Going Plaid in a Solid Gray World

 

Wilson’s book to benefit Corner Table

 Tammy Wilson of Newton has partnered with Redhawk Publishing to compile a collection of her local newspaper columns to benefit The Corner Table soup kitchen in Newton.

Going Plaid in a Solid Gray World, Collected Columns offers 135 short slice-of-life essays that have appeared in local newspapers since 2015.  The book, to be released later this month, is being published by Redhawk Publications, an initiative of Catawba Valley Community College, that publishes and distributes textbooks as well as artistic and academic contributions from CVCC and the community at large.

The book, priced at $20, may be purchased at The Corner Table or through Wilson’s website (www.tamrawilson.com) as well as the Redhawk, Amazon and Barnes & Noble websites.

A portion of proceeds will be given to The Corner Table, that provides free meals through the soup kitchen in downtown Newton, as well as to-go bags each Friday. The agency also coordinates the countywide backpack program for school children and prepares and distributes frozen meals throughout the county to individuals in need.

The Foreword was written by Summer Jenkins, executive director of The Corner Table for which Wilson has been an honoree of the Baker’s Dozen Women’s Society to raise awareness and funds for the agency.

Wilson’s columns deal primarily with Catawba County, but readers across the area and beyond have anticipated her writing every other Tuesday in The Hickory Daily Record, Observer-News-Enterprise and Lincoln Herald as well as her blog on tamrawilson.com

Her views of the ordinary that are often amusing as she explores such topics as the dearth of CD players to the annoyance of greeting-card glitter, and why we shouldn’t wear white shoes after Labor Day.

Going Plaid was named from a 2017 column that related the difficulty of replacing plaid loveseats in a world upholstered in gray, beige, white and black.

“Regardless of how the country is divided politically and socially, everyone has shifted to neutral when it comes to interior decoration,” Wilson wrote, and not following the herd can be difficult and expensive.

Several pieces deal with fashions or lack thereof, such as taking cues from Walmart.

“COVID has done that to us. House dresses came into fashion in 2020 because we had few places to go other than the drug store drive-up and Zoom meetings” she said.

 Wilson explores weightier trials too, such as ice storms, slave narratives and war casualties. Interspersed throughout are slices of humor that feel as if you’re chatting over coffee.

Much of her focus is being a transplant from the Midwest.

“I’ve lived in this area for 42 years, but I don’t dare call myself a native. I’m a hybrid with one foot in the South and another in Illinois,” Wilson said.

Wilson, spent most of her career in writing, editing and public relations and served in PR roles for Lenoir-Rhyne University, Catawba County Schools, Catawba County Library System and elsewhere.
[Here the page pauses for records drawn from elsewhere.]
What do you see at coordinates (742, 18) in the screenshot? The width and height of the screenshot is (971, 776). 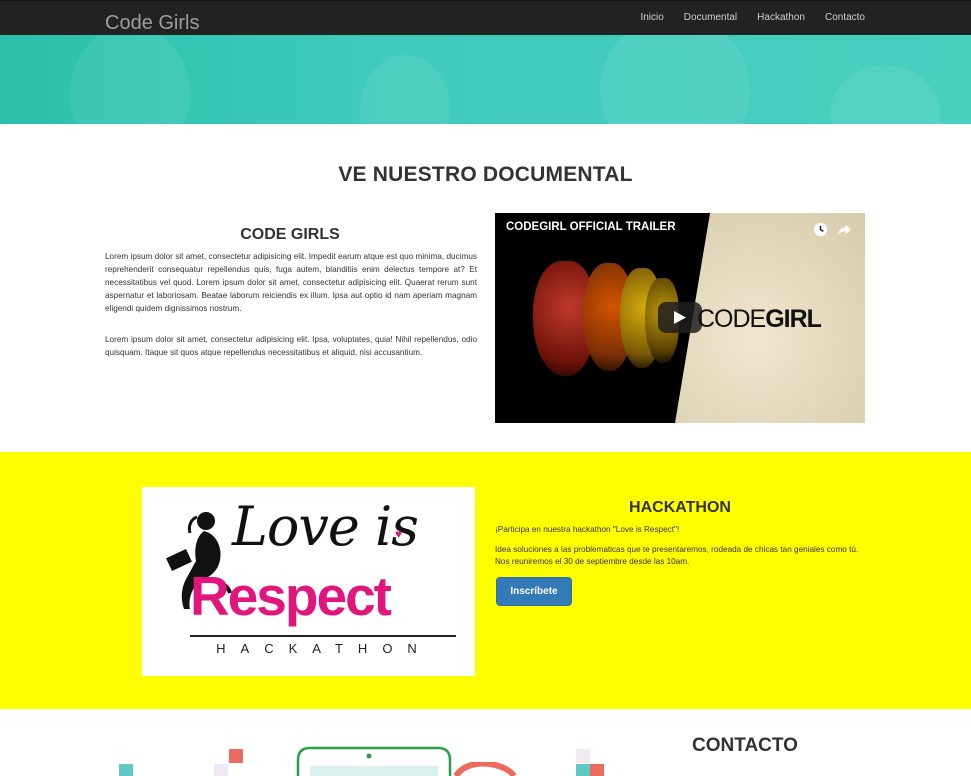 I see `nav-links: Inicio Documental Hackathon Contacto` at bounding box center [742, 18].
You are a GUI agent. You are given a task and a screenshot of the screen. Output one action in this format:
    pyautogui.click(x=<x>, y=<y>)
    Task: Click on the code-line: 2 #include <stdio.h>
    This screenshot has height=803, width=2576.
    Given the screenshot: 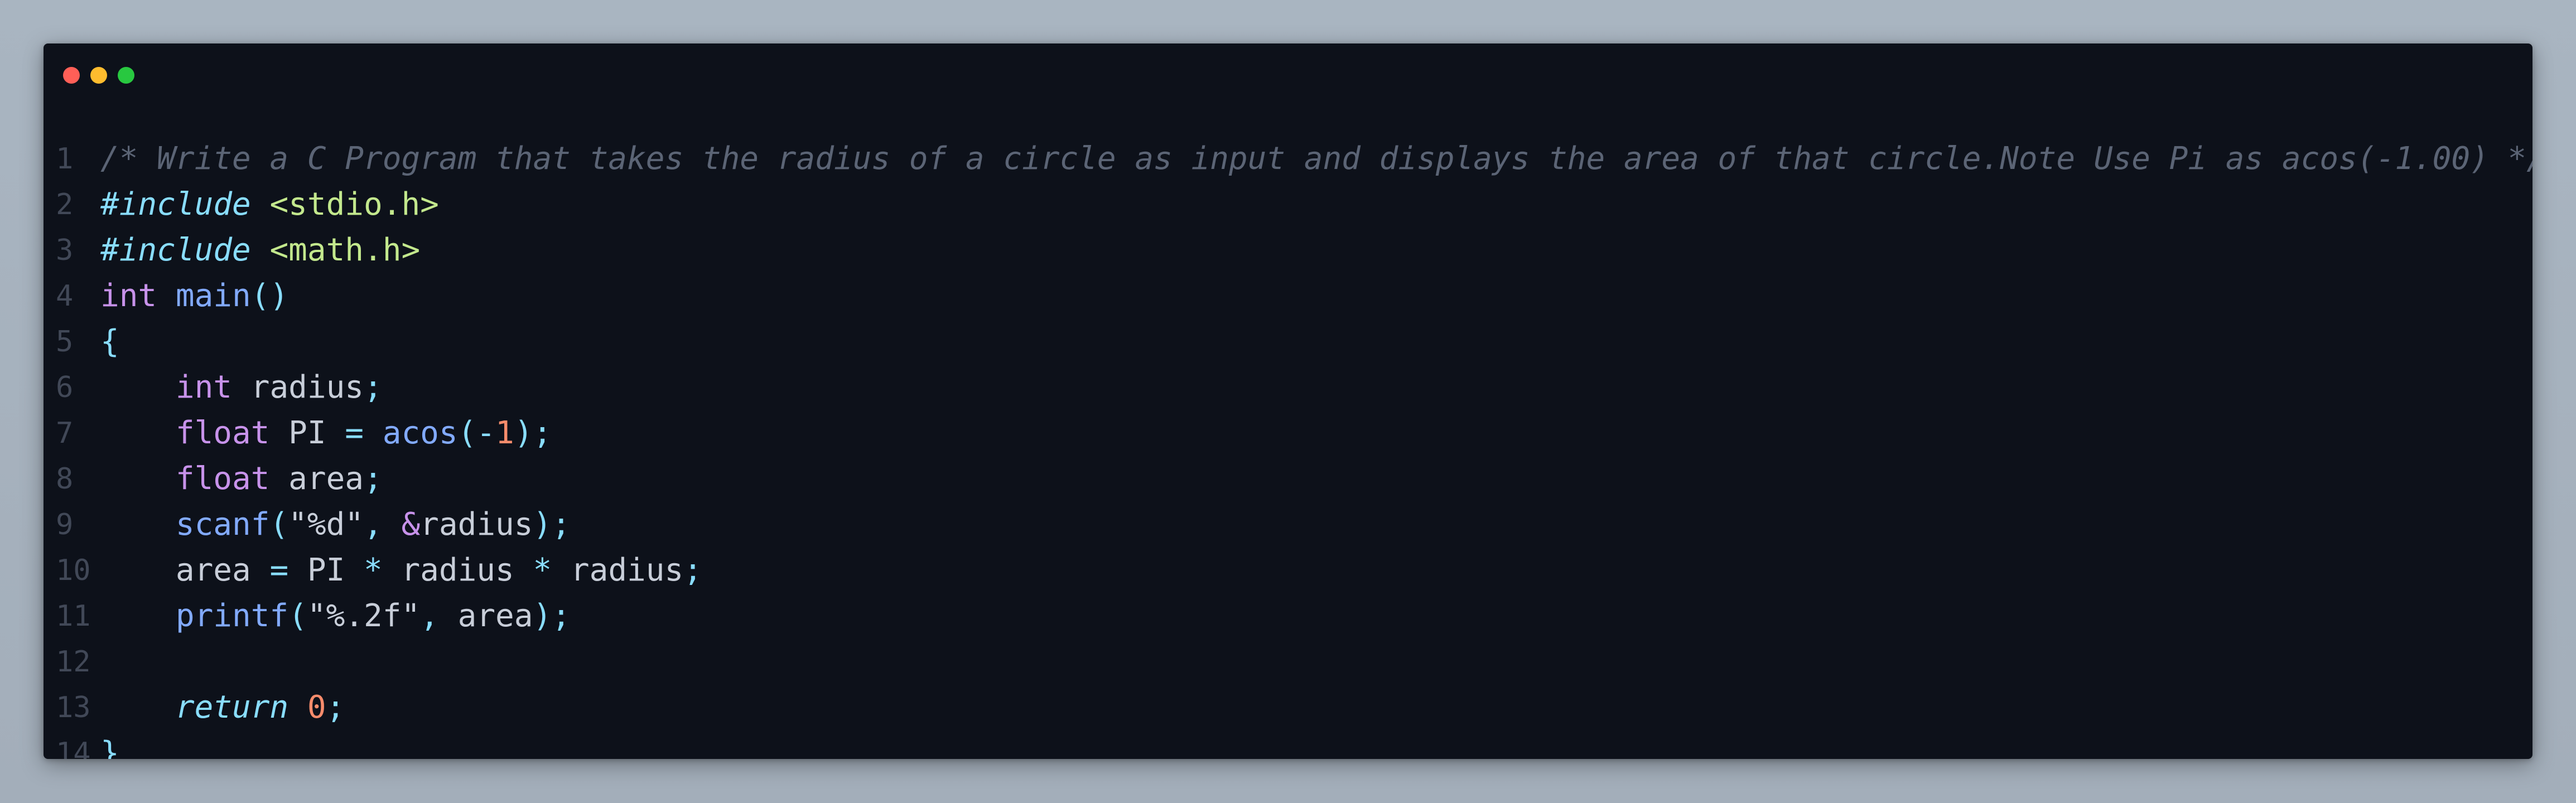 What is the action you would take?
    pyautogui.click(x=1288, y=205)
    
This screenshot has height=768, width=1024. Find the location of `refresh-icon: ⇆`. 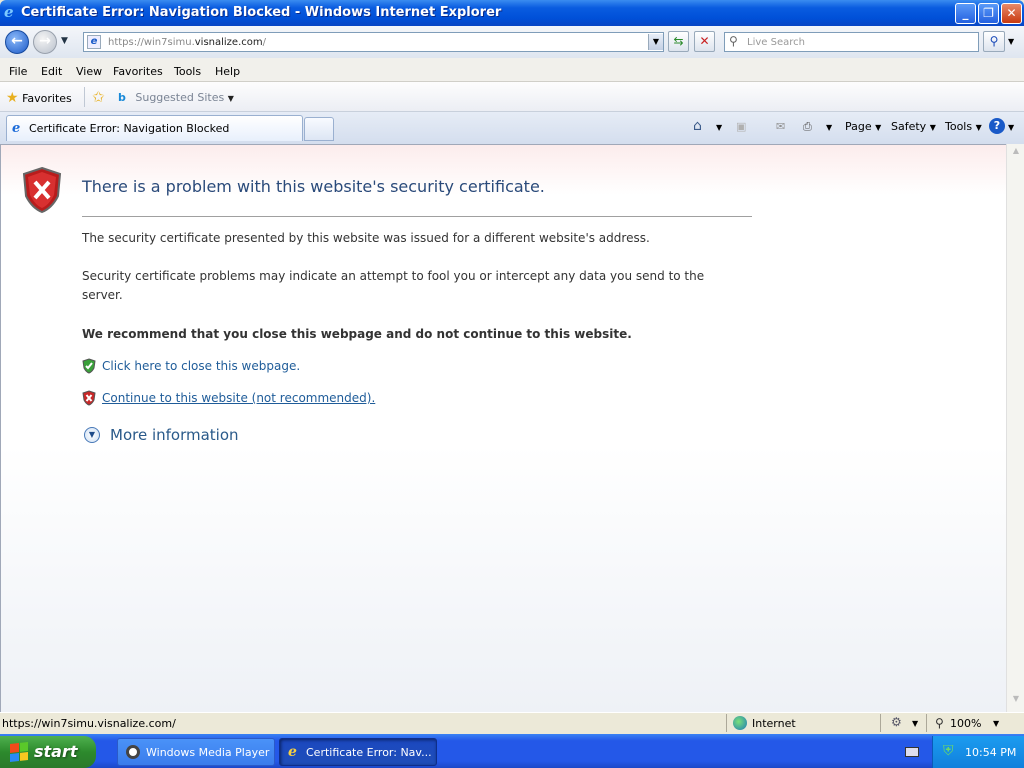

refresh-icon: ⇆ is located at coordinates (678, 41).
She is author of Dining with Robert Redford & Other Stories and was co-editor of Idol Talk, the first published anthology of teen idol essays by female writers (McFarland, 2018).

Wilson, a graduate of the University of Missouri School of Journalism, holds a master of fine arts degree from the Stonecoast Creative Writing Program at the University of Southern Maine. She has published widely in literary journals and anthologies and has served as a Road Scholar presenter for the North Carolina Humanities Council.